Untuk itu, K/L logistik tidak hanya berperan menyelesaikan masalah primer di bidang logistik, tetapi juga dapat memfasilitasi dan mengadvokasi perusahan logistik terkait hal-hal sekunder di atas, yang turut menyebabkan biaya tinggi di sektor logistik.
Belum Terlambat
Pembentukan K/L logistik belum terlambat, mengingat pemerintahan Prabowo-Gibran belum lama dilantik dan K/L yang ada sekarang belum bekerja 100 persen menjalankan program Asta Cita, karena masih menunggu tahun anggaran baru.
Jika hambatan regulasi dan tata kelola serta masalah kapabilitas di atas tidak diatasi, aktivitas ekonomi berbiaya tinggi di sektor logistik akan terus berlanjut dan tentunya akan mempengaruhi kinerja program swasembada pangan dan hilirisasi serta mempengaruhi daya saing pada sektor ekonomi lainnya.
Rendahnya daya saing ini akan menjadi batu sandungan dalam pencapaian target pertumbuhan ekonomi 8 persen yang dicanangkan oleh Prabowo-Gibran, juga target Asta Cita pada tahun 2029-2030 dan target Indonesia Emas 2045.
Pembentukan K/L logistik dapat menghasilkan perubahan signifikan mengingat pemerintahan Prabowo-Gibran didukung oleh banyak profesional yang mungkin belum diberdayakan semaksimal mungkin. Mereka bisa jadi mempunyai kemampuan dalam memperkuat kinerja kabinet secara umum dan mempunyai kapasitas di sektor logistik secara khusus.

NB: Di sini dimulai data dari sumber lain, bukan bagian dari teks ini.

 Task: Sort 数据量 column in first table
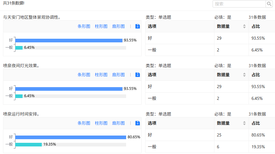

Jika logistik tidak diatur dengan baik, kekacauan penempatan, pesanan, hingga pengiriman barang akan menimbulkan banyak masalah. Bisnis tidak lancar, profit macet, banyak ketidak-teraturan, dan mengancam keberlangsungan usaha.
Sebaliknya, perbaikan sektor logistik melalui pembentukan K/L logistik yang otonom akan membangun jati diri bangsa Indonesia sebagai salah satu negara maritim besar di dunia yang efisien dalam logistik dan rantai pasok.
Penulis merupakan dewan pengurus National Logistic Community (NLC), di mana Angga Purnama menjabat sebagai Ketua Umum dan Rizki Utomo menjabat sebagai Sekretaris Jendral.
*) Isi artikel ini menjadi tanggung jawab penulis sepenuhnya.